NoiseTrade One-on-One

Interview with Sallie Ford

sallie_ford_finalWith 2016 winding down to a close, we were lucky enough to squeeze in a chat with the eclectic indie-rock guitar-slinger Sallie Ford for our newest NoiseTrade One-on-One. In our interview, Ford gives us some nice details about her upcoming album Soul Sick (out February 17), her use of her younger self as a songwriting partner via old journals, her knack for creating inspired visual art (as evidenced by some of the amazing pieces you can purchase via her current PledgeMusic campaign), and much more!

NoiseTrade: You’ve described your new album Soul Sick as a “confessional” album. Did you decide that direction before you started writing the songs or did you recognize that theme after the fact?

Sallie Ford: I think I always have written confessional lyrics, but they tended to be more about sex and anger. I knew I wanted to write an album about struggling with my demons. I was lyrically inspired by how Sufjan Stevens has written some of his records with a story and going through that journey with him. Carrie & Lowell was an especially personal record from Sufjan.

NT: “Get Out” is the album’s inspired first single. What can you tell us about the writing and recording of this garage-rock singalong and its retro wah-wah guitar solo?

Ford: This was one of the first songs I wrote for this album before I really knew what I was writing about. It is about struggling with feeling insecure in the music business and having thoughts of wanting to give up on it. But my music career and my personal life are very intertwined. Thoughts can get spun in my head and the easiest way to retreat is to have a plan of escape.

As for the wah wah solo, I fell in love with the wah wah after listening to the Wicked Lady album The Axeman Cometh. The album is laced with dreamy psychedelic wah wah guitar.

NT: One of your new songs “Loneliness is Power” contains lyrics that were culled from some of your old journals. How did it feel to revisit a younger version of yourself through that songwriting process and have you done that before for any other songs?

Ford: I wanted to revisit my old journals to capture raw moments that I knew I had written down and never used but could still relate with.
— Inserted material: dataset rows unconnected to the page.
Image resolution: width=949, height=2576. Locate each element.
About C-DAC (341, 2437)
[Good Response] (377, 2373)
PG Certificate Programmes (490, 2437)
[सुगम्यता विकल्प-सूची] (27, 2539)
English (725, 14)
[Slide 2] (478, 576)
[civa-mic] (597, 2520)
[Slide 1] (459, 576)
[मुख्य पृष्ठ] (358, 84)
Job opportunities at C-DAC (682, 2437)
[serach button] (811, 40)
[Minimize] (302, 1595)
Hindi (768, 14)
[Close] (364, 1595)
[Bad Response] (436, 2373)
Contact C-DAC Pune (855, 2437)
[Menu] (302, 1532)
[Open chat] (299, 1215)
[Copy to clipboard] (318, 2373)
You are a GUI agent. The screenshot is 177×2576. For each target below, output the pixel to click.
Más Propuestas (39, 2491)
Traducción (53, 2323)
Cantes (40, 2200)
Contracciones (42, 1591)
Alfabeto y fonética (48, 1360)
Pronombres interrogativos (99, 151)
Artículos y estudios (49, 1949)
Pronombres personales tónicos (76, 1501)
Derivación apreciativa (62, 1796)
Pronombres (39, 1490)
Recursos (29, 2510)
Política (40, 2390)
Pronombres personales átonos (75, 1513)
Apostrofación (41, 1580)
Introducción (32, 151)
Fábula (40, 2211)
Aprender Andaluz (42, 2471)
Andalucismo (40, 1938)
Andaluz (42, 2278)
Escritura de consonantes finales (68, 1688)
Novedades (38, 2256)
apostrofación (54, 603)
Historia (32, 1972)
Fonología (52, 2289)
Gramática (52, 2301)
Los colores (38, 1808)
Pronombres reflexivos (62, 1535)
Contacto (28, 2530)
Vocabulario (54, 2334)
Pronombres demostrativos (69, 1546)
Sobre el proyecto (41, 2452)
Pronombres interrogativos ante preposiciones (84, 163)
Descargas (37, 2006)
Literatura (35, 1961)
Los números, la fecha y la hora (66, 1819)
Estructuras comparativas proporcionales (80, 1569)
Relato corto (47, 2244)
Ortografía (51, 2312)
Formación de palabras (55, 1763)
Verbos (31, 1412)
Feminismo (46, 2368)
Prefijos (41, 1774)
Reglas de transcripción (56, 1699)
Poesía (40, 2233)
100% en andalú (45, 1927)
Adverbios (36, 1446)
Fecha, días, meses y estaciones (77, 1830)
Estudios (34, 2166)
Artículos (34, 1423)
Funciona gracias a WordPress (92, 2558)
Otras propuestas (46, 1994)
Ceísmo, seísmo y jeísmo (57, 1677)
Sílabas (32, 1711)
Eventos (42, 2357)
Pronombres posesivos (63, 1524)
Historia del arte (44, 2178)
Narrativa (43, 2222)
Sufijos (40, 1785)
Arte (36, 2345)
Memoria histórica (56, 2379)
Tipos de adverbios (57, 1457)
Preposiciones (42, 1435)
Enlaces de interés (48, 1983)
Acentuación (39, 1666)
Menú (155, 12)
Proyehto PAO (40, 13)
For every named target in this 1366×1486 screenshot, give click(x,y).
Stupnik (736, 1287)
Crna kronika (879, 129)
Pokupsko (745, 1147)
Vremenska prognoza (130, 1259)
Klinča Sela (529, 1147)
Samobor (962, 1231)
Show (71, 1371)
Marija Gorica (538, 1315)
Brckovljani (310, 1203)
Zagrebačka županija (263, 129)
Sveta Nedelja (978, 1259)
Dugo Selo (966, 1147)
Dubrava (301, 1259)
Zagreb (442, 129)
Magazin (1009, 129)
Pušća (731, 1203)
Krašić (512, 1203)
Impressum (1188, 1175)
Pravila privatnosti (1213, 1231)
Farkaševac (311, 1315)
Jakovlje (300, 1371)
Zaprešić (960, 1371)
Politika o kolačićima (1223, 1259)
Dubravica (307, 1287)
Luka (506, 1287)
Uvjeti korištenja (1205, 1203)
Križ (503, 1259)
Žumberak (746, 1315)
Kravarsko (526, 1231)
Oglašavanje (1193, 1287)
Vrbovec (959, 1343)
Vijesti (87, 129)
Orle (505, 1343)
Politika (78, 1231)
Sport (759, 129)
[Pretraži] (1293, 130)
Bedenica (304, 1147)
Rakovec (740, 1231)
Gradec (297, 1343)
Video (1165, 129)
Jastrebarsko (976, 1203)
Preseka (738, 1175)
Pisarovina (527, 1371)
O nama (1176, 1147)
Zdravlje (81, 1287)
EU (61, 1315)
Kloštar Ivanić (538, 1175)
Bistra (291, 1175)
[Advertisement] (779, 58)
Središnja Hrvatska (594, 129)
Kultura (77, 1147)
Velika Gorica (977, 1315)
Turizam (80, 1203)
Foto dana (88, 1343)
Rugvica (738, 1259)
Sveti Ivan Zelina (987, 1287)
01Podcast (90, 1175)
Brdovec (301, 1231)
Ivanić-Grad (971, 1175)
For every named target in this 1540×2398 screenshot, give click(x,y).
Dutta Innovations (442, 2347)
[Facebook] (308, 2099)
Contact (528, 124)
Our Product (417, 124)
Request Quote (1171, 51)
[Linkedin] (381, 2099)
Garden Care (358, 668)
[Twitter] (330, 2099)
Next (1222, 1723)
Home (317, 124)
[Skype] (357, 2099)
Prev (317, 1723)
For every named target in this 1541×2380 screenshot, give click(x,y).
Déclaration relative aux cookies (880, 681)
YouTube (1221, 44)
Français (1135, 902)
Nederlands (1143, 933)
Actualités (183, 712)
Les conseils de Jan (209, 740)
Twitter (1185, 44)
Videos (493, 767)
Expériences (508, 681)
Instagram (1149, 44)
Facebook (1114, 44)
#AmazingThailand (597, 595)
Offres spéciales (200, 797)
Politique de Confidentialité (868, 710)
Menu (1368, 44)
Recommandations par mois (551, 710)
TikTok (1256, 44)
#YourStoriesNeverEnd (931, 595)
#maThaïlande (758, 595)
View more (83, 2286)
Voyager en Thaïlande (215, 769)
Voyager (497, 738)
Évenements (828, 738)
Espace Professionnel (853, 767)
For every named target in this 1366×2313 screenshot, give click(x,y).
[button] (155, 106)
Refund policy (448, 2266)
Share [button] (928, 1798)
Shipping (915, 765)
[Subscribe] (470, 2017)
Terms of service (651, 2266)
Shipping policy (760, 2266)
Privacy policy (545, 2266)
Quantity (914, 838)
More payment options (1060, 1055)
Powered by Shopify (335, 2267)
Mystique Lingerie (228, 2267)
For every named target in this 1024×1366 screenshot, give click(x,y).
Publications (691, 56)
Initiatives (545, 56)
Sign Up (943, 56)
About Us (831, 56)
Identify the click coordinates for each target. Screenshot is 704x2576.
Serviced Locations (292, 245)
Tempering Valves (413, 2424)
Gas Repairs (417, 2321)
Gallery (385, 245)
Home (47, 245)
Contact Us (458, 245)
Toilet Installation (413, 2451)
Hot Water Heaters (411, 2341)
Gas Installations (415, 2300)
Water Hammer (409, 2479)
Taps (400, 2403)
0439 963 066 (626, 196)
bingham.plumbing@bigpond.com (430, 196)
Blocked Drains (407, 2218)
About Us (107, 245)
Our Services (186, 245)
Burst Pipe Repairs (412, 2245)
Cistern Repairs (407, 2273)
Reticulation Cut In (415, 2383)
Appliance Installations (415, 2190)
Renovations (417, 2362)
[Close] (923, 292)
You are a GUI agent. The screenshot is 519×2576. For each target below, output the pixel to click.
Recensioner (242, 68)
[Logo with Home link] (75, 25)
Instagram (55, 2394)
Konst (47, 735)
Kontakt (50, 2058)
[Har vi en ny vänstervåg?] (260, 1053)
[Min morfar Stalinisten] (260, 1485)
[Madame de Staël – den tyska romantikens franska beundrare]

I really should still keep a journal, but I’ve fell out of the practice. I used to be so good about it and would make my own journals and incorporate my art as well.

I have gone back and edited down sections of my old journals for songwriting before. Writing from a stream of thought place tends to make you most honest and then you can edit after.

NT: You’ve included some really cool handmade pieces in your PledgeMusic campaign, like postcards, watercolor paintings, and embroidery hoops. Is this something you’ve always done or have you picked it up recently as an additional way to connect with fans?

Ford: I grew up playing classical music and then quit in high school to focus on visual art. I loved photography, painting & filmmaking. I liked being behind the scenes and not in the spotlight. Then, I moved to Portland and that all changed. I had dabbled in signing some jazzy inspired covers and played them for some friends at a house party right after moving to Portland. Their reaction was so positive and I thought “maybe I should really try this…” and started writing songs in that style. Over the last few years I have gotten back into doing visual art though. It’s nice to do both and especially when visual art isn’t my job and there’s no pressure there.

NT: This is your second solo album since fronting The Sound Outside. What are some of the differences you’ve experienced between working within a band and working solo?

Ford: It’s nice to collaborate with different people. This record still has a cast of different folks and each song is a different line up of a band. It’s nice to have that freedom to work with different people for each record. I have learned more and more from each different player I play with.

NT: Finally, The New Yorker described you as a “a cross between Liz Phair and Buddy Holly.” Do you feel that’s an accurate assessment of your sound and if not, which two artists would you substitute into that quote?

Ford: At first when people started saying I sounded like Buddy Holly, I thought it might be just because of the glasses. I’m not too familiar with Liz Phair but I suppose the “folky” aspect was something I had when I first started, but my music has changed a lot since then. I also am guessing it’s cause I swear a lot in my music and so does she, maybe? I’m just guessing here.

If I had to say two artists that I’m a mashup of, I’d say The Kinks and Skeeter Davis, or maybe PJ Harvey and Billie Holiday? I dunno, there’s so many.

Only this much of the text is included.